◆ **Stated task 1**:
Set down the part of the passage on rectification starting with "This led to" and going on through "to that intention.", matching its wording and punctuation.
◆ **Stated task 2**:
Decide whether each statement below agrees with the passage on rectification. Answer yes or no for each, and quote the words of the passage that settle it.
(a) In the United States, the remedy is commonly known as reformation.
(b) Scots law traditionally recognized the remedy of rectification.
(c) Fowler v Fowler was decided in 1859.
◆ **Stated task 3**:
Continue the passage on rectification from the point where it ends.

◆ **Excerpt**:
☆ ☆ ☆

In the United States, the remedy is commonly referred to as reformation.

England

In English law, the rule was summarised in Fowler v Fowler (1859) 4 DeG & J 250 at 264:

"Only after the court has been satisfied by evidence which leaves no 'fair and reasonable doubt' that the deed impeached does not embody the final intention of the parties. This evidence must make it clear that the alleged intention to which the plaintiff asks that the deed be made to conform, continued concurrently in the minds of all the parties down to the time of its execution; and the plaintiff must succeed in showing also the precise form in which the instrument will express this intention."

A less-demanding process following the contractual construction principle of misnomer is also available under English law. [1]

Scotland

In Scots Law, unlike English law above, did not traditionally recognise the remedy of rectification. In cases where the parties had made a mistake, they could seek reduction of the contract, or interpretation by the court. [2] This state of the law was generally seen as unsatisfactory. [3]

This led to the introduction of Section 8 of the Law Reform (Miscellaneous Provisions) (Scotland) Act 1985

The general provision for rectification is as follows:

"(1) Subject to section 9 of this Act, where the court is satisfied, on an application made to it, that—
(a) a document intended to express or to give effect to an agreement fails to express accurately the common intention of the parties to the agreement at the date when it was made; or
(b) a document intended to create, transfer, vary or renounce a right, not being a document falling within paragraph (a) above, fails to express accurately the intention of the grantor of the document at the date when it was executed,
it may order the document to be rectified in any manner that it may specify in order to give effect to that intention.

☆ ☆ ☆

◆ **Supplied entries**:
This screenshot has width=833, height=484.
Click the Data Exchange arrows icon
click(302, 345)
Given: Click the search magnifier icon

☆ ☆ ☆

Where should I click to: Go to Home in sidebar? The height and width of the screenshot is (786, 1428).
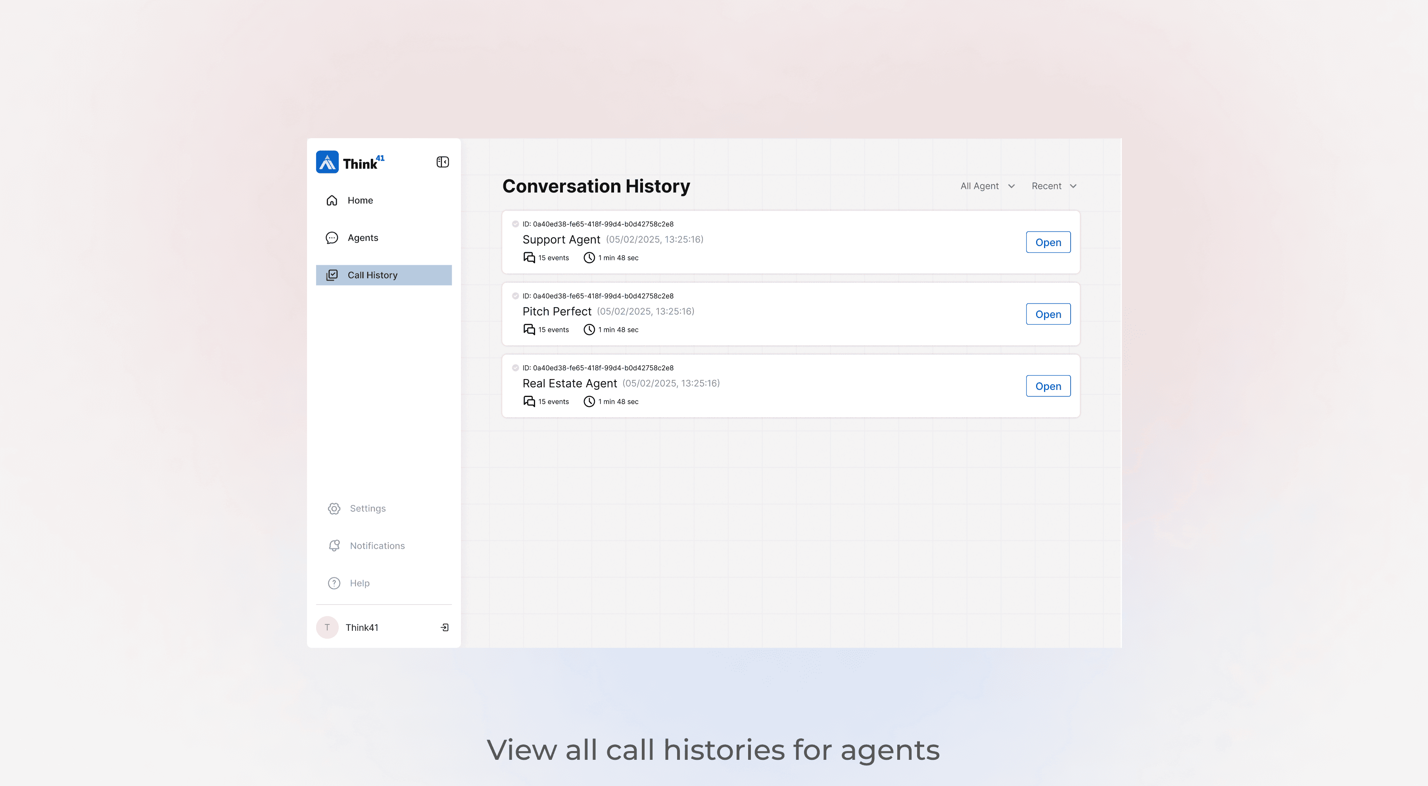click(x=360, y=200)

☆ ☆ ☆

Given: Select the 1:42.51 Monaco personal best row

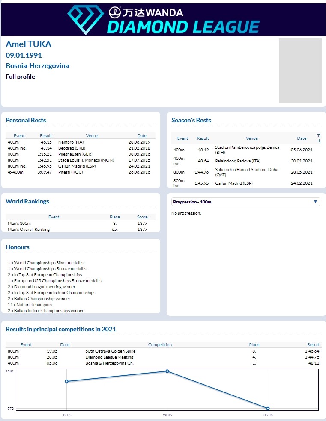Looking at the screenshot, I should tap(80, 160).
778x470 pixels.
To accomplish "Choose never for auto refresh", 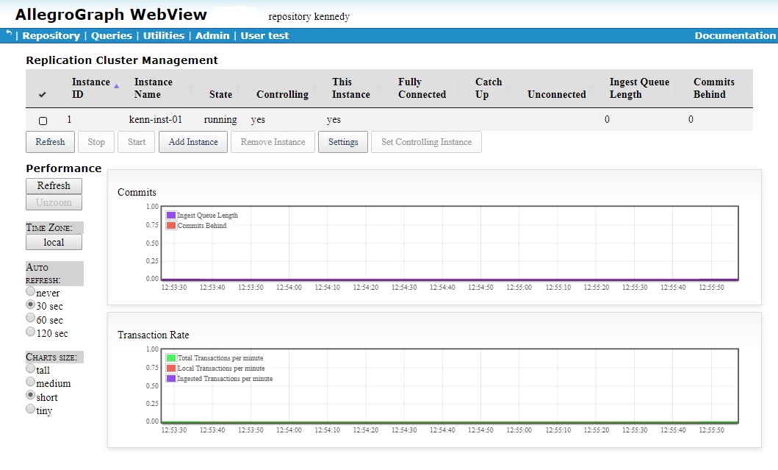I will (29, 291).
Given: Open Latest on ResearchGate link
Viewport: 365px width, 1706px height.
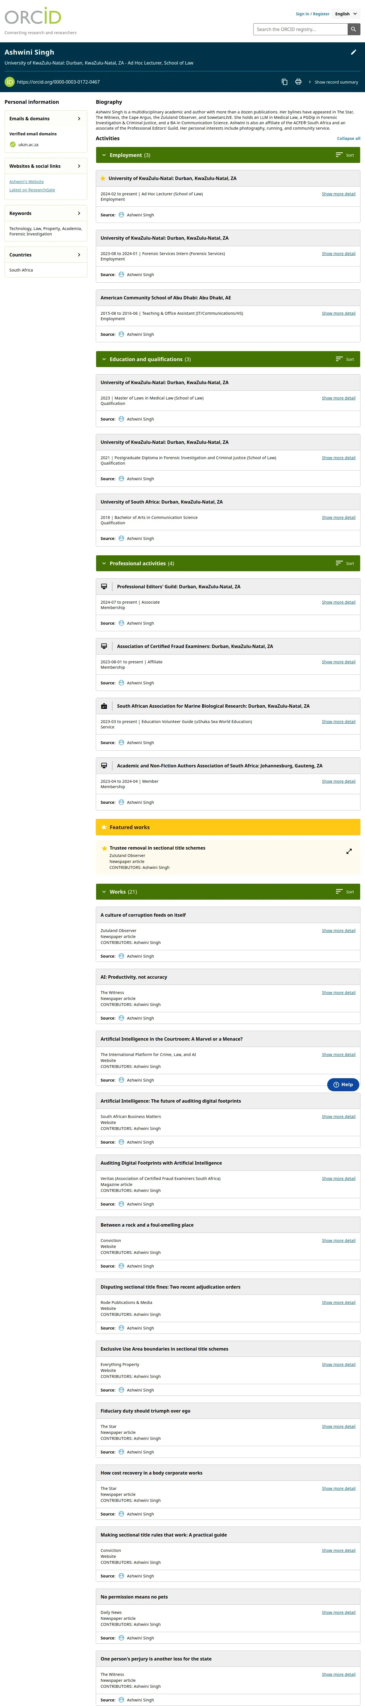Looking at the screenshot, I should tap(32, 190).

☆ ☆ ☆

◆ **Expected answer 1**:
This led to the introduction of Section 8 of the Law Reform (Miscellaneous Provisions) (Scotland) Act 1985

The general provision for rectification is as follows:

"(1) Subject to section 9 of this Act, where the court is satisfied, on an application made to it, that—
(a) a document intended to express or to give effect to an agreement fails to express accurately the common intention of the parties to the agreement at the date when it was made; or
(b) a document intended to create, transfer, vary or renounce a right, not being a document falling within paragraph (a) above, fails to express accurately the intention of the grantor of the document at the date when it was executed,
it may order the document to be rectified in any manner that it may specify in order to give effect to that intention.

◆ **Expected answer 2**:
(a) Yes: "In the United States, the remedy is commonly referred to as reformation."
(b) No: "did not traditionally recognise the remedy of rectification."
(c) Yes: "Fowler v Fowler (1859)"

◆ **Expected answer 3**:
(2) For the purposes of subsection (1) above, the court shall be entitled to have regard to all relevant evidence, whether written or oral." [4]


The wording of the provision logically leads to two scenarios.

  1. The rectification of documents giving effect to a prior bilateral agreement, where there has been a mistake in expression
  2. The rectification of unilateral documents, where the granter has failed to express their intention

Testamentary documents are excluded from this provision under section 8(6). [5]

Effect

Section 8(4) of the act [6] provides that

"(4) Subject to sections 8A and 9(4) of this Act, a document ordered to be rectified under this section shall have effect as if it had always been so rectified." [7]

This provision is thus retroactive, and thus remedies for breach of the rectified term prior to the rectification may be available.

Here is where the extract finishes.